J.D. Pendanx nous offre encore un superbe album avec "Au bout du fleuve", ou la quête d’un jeune béninois devenu orphelin pour retrouver son frère jumeau, parti chercher la fortune sous d’autres cieux beaucoup plus dangereux…
Visuellement, chaque planche est magnifique et rappelle le sublime « Kililana song » de B. Flao. Quiconque a connu l’Afrique en reconnaitra immédiatement les couleurs, les décors, les habitants, les ambiances… Tout ce qui la rend si attachante et tragique à la fois ; car le personnage de Kémi, au fil de son voyage devient le témoin et le symbole de cette Afrique meurtrie, livrée aux trafiquants, aux corrupteurs et aux multinationales, où comme le pétrole, l’humain est devenu une ressource exploitable. Pour autant J.D. Pendanx maîtrise son sujet et ne sombre jamais dans le voyeurisme ni le misérabilisme.

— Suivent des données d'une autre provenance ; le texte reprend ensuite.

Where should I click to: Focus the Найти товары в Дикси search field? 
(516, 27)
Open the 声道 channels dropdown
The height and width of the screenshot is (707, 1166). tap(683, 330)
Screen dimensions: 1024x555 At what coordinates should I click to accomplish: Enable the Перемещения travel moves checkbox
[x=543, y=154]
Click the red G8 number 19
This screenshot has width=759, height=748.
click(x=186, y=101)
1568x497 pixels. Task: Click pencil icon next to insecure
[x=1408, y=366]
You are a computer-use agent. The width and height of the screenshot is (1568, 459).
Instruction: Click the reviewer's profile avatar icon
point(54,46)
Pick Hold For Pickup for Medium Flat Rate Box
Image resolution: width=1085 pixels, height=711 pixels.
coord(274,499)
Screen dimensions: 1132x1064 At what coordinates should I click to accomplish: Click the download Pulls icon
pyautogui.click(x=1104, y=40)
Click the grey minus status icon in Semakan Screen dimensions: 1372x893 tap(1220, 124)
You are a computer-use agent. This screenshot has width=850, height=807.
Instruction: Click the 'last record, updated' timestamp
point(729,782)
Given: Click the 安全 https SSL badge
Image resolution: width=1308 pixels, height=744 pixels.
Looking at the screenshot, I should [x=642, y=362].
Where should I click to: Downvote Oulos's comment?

Une histoire poignante et une très belle BD, mais dont le thème difficile éloignera probablement bon nombre de lecteurs, hélas.
Un récit bouleversant qui met clairement en avant la pauvreté et l'exploitation de certains pays d'Afrique, dont la population côtoie en permanence la mort.
A travers le voyage de Kémi pour retrouver son frère jumeaux Yao, l'auteur nous met, page après page, face à la dure réalité de la vie Africaine.
L'ensemble est renforcé par le dessin au pinceau toujours aussi touchant de Pendanx, ainsi qu'à la palette de couleurs qu'il utilise.
Une quête éprouvante, sensible et bouleversante, presque authentique, qui entraîne avec elle le lecteur jusqu'à la dernière page.